Description of the task:
Word for word, restate all of the entries.

Data items
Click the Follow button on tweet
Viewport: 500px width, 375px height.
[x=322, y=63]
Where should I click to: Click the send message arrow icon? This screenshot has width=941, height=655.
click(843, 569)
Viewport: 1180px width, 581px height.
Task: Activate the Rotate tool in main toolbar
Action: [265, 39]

Written reply:
Click the Follow button on tweet
Viewport: 500px width, 375px height.
[x=322, y=63]
Where should I click to: Click the send message arrow icon? This screenshot has width=941, height=655.
click(843, 569)
Viewport: 1180px width, 581px height.
Task: Activate the Rotate tool in main toolbar
Action: [265, 39]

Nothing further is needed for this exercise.